Friday, September 11, 2015

In defense of nature—Carolyn R. Wilker

I look out my office window and see the cup plants (silphium perfoliatum) with sunflower-like flower heads and whorled leaves that give it that name. The plants now stand higher than my husband’s workshop, otherwise known as our garage. I’ve also seen, from time to time, those yellow birds with a dark wing—either goldfinches or orioles—pecking away at the flower heads, petals falling to the ground below. Sometimes it looks like a flurry of yellow petals. Other birds land there too or sit nearby on the edge of the workshop roof. At this point in late summer, the flower heads are looking rather bare, the last petals pecked on the tops of the plants.

Cup Plant- silphium perfoliatum

My garden boxes have what now looks like a twisted bunch of plants and vines, mostly green with only a few blossoms remaining. The zucchini plants have shrivelled up and some of the remaining leaves droop down one side. We’ve eaten or shared a lot of those yellow zucchini but the last few didn’t grow enough to harvest, leaving tiny green and yellow fingers of growth that would have been a zucchini, if only... That’s the way it is at the end of a growing season.
The tomato plants stretched as high as the netting covering the garden, so I cut a hole in the covering, and the plants kept on growing. Those tall ones still bear blossoms and some tomatoes, so there’ll be a few more to pick, and more for my granddaughters to taste as we gather the last fruits of the plants.

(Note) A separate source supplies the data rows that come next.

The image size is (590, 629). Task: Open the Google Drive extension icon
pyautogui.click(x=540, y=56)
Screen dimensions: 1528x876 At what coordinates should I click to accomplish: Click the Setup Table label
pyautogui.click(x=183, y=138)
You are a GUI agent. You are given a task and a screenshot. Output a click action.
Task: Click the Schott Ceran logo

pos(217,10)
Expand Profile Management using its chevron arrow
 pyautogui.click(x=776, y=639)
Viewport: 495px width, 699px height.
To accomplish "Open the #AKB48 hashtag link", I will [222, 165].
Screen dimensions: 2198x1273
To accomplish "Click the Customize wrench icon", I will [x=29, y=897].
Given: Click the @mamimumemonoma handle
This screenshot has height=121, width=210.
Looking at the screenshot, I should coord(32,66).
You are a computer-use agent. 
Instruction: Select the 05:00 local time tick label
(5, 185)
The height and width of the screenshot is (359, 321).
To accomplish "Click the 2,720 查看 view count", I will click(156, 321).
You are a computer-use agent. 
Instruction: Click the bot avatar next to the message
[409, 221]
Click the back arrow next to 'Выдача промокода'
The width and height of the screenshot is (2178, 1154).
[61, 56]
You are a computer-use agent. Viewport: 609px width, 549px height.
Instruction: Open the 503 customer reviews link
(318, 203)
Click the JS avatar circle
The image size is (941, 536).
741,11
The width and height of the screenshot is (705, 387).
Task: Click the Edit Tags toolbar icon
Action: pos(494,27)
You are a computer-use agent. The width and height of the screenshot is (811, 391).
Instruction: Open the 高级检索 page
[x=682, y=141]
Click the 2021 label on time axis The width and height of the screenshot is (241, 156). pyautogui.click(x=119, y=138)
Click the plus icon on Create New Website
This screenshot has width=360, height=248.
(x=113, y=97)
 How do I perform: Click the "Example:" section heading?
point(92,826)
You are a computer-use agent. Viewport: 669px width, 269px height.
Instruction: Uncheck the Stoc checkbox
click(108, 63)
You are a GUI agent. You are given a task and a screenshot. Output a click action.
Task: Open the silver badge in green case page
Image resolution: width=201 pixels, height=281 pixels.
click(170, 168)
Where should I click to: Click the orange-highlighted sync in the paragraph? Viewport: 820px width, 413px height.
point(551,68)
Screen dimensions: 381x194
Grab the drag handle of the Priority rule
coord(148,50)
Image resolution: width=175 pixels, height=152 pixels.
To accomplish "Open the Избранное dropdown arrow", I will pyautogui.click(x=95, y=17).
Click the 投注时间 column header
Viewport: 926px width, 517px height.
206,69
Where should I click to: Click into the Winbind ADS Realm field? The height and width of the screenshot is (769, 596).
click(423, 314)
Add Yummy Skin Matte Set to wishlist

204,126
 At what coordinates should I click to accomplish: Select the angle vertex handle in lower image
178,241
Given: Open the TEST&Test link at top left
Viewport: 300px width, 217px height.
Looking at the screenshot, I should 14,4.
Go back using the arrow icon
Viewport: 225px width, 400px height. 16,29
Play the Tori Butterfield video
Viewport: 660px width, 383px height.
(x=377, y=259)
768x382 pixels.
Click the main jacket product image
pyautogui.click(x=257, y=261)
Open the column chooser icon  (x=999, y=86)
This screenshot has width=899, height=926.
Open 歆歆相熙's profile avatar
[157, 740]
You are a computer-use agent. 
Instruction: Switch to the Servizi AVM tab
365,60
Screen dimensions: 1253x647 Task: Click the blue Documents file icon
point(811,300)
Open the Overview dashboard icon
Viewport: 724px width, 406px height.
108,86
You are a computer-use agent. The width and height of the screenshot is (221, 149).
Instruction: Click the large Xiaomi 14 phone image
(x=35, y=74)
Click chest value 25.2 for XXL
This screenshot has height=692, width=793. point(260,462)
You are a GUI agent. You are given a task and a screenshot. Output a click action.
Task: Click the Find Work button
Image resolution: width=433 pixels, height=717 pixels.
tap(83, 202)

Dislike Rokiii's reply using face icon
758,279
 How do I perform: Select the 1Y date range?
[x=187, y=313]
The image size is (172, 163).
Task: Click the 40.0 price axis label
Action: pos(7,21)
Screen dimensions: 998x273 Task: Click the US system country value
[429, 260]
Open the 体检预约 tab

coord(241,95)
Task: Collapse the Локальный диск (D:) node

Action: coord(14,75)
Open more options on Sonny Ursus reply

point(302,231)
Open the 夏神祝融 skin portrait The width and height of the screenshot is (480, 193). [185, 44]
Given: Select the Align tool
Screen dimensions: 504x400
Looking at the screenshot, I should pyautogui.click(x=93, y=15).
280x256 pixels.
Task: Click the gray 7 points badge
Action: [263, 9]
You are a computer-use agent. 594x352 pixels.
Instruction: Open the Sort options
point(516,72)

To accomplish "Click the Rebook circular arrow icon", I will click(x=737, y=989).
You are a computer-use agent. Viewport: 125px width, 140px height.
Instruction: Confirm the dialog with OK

Days ago, in cleaning up the bean plants, and thinning the carrots, I uncovered a smooth striped caterpillar hanging from one of the carrot plants. The caterpillar, being heavy compared to the fluffy top, leaned to the side of the garden bed. I had a good look at it. I’d just read the book The Art of Butterfly Gardening, written by Matthew Tekulsky, so I had more than a passing interest in the butterflies that might be hiding out in my garden, particularly caterpillars, even if I hadn’t the desire to bring them indoors. I thought, My granddaughters would like to see this little guy.

I hurried into the house for my camera and when I returned and got nearer to the creature to take its picture, I swear it was looking up at me.  Looking it up on Google, I compared my picture with caterpillars shown online and figured out that it could be the Swallowtail butterfly in its earlier state. I posted the photo and link on my Facebook page and it drew in a few comments. Not everyone likes caterpillars and I don’t particularly either, but reference it to a butterfly that it morphs into and you’ve got my interest.

I decided to keep an eye on this little guy and watch what happened, but next day there was no sign of him in the place among the carrot plants or anywhere nearby. Maybe he went into hiding after I uncovered him… or maybe, in spite of the bird netting over my garden, he got eaten. I still don’t know the answer to that question. But I will be able to identify the next caterpillar like him. I’ll still keep a lookout for him, although we do have holes in the netting for the plants to grow out and plenty of birds perching in the nearby cedars who’d like such a tasty meal.

That’s the way nature in creation works, the higher order feasting on the one below, some making it to adulthood to grace our gardens in spring and summer. God made it all when he took the chaos and created order. 

Carolyn R. Wilker edits and writes from her home in southwestern Ontario. She is the author of Once Upon a Sandbox, a narrative in prose and poetry about growing up on a family farm in the 50s and 60s.


Peter Black said...

Carolyn, thanks for taking me on this engaging late-summer trip into your garden. I can understand how your granddaughters like to spend time with their grandma, for you evidently have a strong zest for life and learning and a fascination for nature! ~~+~~

David Kitz said...

I love gardening, so this post was particularly appealing to me. Thanks, Carolyn.

Glynis said...

I am always a little sad at the end of the gardening cycle, but as I collect the last of the harvest I actually love to think of how perfect God has made everything. How could we possibly think that the life cycle of anything (caterpillar or cucumber) could be random spurts? Thanks God for the beauty of life. And thanks Caroline for sharing and reminding me again to be grateful. Lovely post and photos. And my one cup plant survived. I am waiting for the seed now! Hopefully the birds won't beat me to it!